Word for word, the data below must be repeated in full; no picture is to be included.

Source material below:

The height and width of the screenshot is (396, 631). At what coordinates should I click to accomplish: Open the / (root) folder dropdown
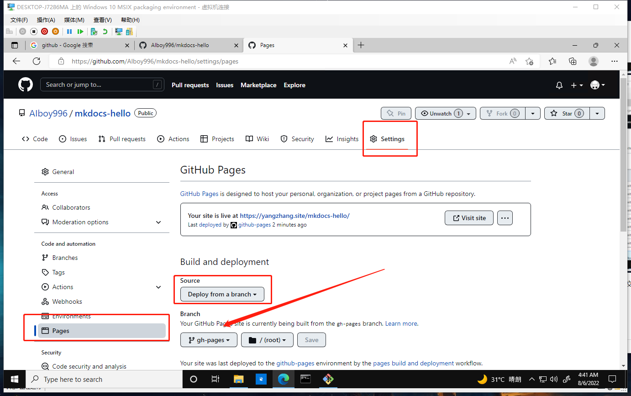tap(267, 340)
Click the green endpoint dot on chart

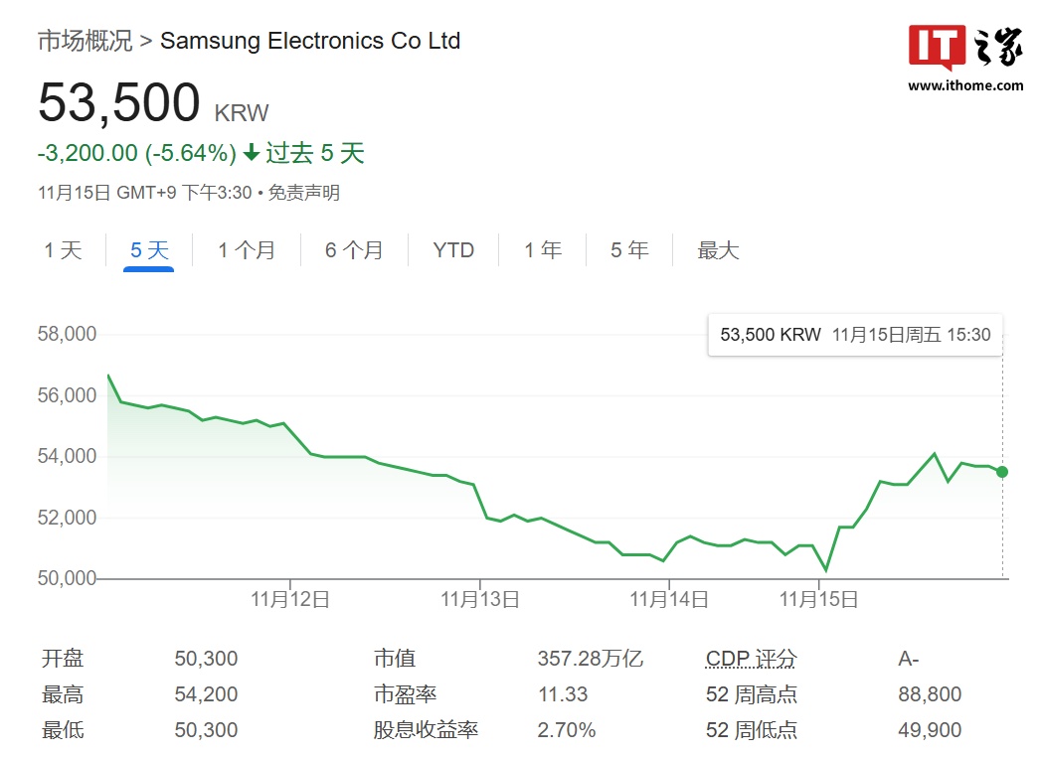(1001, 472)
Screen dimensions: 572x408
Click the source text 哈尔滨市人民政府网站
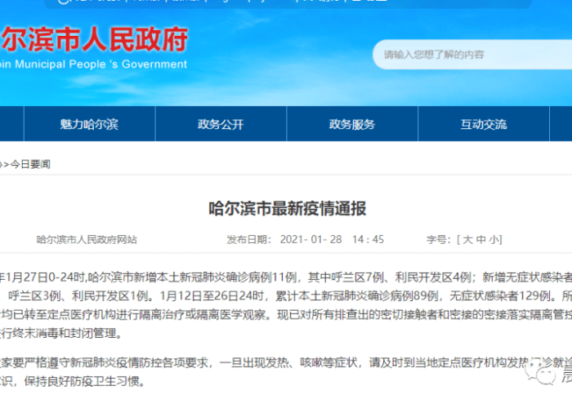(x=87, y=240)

End of Source material.

=== Task answer ===
The height and width of the screenshot is (396, 631). At what coordinates should I click to accomplish: Open the / (root) folder dropdown
tap(267, 340)
Click the green endpoint dot on chart

(1001, 472)
Screen dimensions: 572x408
Click the source text 哈尔滨市人民政府网站
(x=87, y=240)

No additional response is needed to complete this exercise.